La domination spatiale, le Space power, sera sans aucun doute le concept nodal de la géopolitique du XXIe siècle. Tout comme le Sea power au XIXe siècle permettait le contrôle impérial par la maîtrise des lignes de transit et quelques points d'ancrage stratégiques, le Space power détient les clés du contrôle informationnel et logistique. Depuis les années 1950 les États-Unis affinent l'exploitation des applications spatiales aussi bien dans le cadre militaire que dans le cadre commercial. Les forces armées américaines se sont dotées de puissants instruments de maîtrises de l'observation, de la navigation, et des télécommunications spatiales (National Imagery and Mapping Agency, modernisation du système GPS, recours à des satellites de télécommunications militaires et commerciaux). Le Space power est un instrument de puissance géopolitique, mais il est également envisagé comme un moyen stratégique de sanctuarisation national, avec le projet de défense antimissiles (NMD).

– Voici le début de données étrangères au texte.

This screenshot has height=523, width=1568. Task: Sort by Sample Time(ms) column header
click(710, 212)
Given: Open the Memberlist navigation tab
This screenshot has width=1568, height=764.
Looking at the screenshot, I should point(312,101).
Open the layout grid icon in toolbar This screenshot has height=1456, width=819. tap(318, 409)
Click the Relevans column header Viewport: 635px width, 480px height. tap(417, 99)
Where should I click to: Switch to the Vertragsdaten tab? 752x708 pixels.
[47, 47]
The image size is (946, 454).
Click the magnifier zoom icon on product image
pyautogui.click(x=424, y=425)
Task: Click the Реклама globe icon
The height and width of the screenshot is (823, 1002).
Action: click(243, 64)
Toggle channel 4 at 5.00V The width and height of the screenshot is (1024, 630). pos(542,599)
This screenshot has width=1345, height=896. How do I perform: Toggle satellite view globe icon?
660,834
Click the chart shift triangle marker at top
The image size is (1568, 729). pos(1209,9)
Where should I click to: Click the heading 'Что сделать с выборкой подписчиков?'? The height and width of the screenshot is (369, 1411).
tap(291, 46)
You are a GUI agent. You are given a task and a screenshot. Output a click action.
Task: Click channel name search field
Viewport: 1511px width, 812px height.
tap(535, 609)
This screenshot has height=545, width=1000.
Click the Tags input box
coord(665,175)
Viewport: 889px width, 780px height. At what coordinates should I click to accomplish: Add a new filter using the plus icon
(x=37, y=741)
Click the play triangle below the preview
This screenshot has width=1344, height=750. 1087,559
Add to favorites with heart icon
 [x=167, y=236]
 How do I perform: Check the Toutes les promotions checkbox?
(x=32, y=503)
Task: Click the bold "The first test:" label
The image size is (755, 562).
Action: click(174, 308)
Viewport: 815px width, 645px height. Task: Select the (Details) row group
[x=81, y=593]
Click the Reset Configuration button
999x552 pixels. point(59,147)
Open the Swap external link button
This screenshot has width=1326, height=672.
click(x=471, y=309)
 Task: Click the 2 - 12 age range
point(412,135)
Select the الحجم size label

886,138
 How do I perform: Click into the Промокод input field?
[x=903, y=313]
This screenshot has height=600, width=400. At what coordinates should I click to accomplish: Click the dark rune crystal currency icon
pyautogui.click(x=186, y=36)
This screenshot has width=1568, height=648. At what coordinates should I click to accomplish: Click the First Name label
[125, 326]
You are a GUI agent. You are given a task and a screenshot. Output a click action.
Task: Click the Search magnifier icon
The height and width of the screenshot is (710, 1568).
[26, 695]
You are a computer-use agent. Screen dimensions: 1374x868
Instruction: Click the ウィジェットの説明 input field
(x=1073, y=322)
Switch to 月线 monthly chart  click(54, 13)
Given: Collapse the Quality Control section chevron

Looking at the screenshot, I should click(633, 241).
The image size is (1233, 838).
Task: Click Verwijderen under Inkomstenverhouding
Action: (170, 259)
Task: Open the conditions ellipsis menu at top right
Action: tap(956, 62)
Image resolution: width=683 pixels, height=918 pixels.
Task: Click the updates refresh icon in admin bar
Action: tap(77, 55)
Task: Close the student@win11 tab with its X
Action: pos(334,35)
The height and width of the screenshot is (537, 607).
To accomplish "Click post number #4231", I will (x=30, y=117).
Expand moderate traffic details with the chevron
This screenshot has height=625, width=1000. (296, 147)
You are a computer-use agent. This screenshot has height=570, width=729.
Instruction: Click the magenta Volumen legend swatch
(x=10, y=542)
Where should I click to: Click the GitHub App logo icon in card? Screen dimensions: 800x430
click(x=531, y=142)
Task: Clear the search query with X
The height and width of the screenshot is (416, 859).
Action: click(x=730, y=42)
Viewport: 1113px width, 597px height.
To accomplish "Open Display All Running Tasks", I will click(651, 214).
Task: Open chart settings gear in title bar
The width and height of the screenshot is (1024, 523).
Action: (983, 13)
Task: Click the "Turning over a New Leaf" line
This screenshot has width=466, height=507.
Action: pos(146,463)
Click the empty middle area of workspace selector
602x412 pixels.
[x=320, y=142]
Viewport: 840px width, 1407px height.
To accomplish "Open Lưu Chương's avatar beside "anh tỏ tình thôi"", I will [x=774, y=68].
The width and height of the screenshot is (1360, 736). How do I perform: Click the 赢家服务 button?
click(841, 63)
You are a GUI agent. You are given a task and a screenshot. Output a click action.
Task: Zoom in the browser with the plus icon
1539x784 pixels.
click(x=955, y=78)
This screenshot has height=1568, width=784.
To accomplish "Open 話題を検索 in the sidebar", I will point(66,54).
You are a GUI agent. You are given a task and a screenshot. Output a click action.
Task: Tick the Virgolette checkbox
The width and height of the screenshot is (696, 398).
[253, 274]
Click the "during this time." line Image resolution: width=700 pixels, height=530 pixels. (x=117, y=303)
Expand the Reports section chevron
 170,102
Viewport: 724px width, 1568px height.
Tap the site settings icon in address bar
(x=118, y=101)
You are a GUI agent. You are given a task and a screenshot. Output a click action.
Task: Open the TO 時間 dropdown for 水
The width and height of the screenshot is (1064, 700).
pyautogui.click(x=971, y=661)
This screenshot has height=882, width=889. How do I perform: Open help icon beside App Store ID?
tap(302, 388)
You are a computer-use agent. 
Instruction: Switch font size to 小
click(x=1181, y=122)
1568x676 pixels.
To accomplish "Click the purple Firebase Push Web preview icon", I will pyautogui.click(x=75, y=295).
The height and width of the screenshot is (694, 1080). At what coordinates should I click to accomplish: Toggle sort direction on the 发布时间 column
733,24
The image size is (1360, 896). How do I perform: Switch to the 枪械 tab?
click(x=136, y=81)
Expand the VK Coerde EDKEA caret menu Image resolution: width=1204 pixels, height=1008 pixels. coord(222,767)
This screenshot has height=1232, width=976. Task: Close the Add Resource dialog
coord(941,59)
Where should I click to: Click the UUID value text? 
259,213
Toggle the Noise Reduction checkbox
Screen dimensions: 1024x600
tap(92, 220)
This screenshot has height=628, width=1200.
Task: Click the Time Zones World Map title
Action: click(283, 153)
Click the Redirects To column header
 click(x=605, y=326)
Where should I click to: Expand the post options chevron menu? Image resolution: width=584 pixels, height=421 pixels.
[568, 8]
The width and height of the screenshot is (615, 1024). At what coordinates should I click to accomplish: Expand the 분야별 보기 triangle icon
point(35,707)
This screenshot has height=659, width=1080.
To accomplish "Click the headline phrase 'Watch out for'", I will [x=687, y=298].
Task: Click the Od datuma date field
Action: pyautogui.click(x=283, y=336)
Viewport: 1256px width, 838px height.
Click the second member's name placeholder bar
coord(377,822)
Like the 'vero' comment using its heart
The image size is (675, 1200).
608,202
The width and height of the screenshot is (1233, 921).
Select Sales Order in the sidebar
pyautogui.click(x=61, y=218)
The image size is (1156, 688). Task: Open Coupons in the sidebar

La projection de puissance est l'ultime but du système stratégique américain. Les représentations stratégiques de la projection de puissance sont historiquement marquées par l'expérience interventionniste dans le bassin des Caraïbes. Cette expérience "proto-coloniale" semble, à bien des égards, former la matrice de la projection de puissance (militaire et géopolitique) vers le Moyen-Orient (la "Sud stratégique" des États-Unis). Au schéma de la proximité de l'"arrière-cour", correspond aujourd'hui le modèle de la projection directe CONUS (Continental US)->étranger. Il n'est d'ailleurs plus question de présence en avant (forward presence) mais de présence à l'étranger (overseas presence). La configuration de forces pléthoriques stationnées à l'étranger, constituant le bord d'attaque pour un renfort à grande échelle, est en voie d'obsolescence. Le quadrillage informationnel des aires potentielles d'intervention, le prépositionnement, la normalisation croissante des forces armées locales, ainsi que les moyens de projection directe CONUS->étranger, devraient permettre la déterritorialisation progressive de la puissance américaine.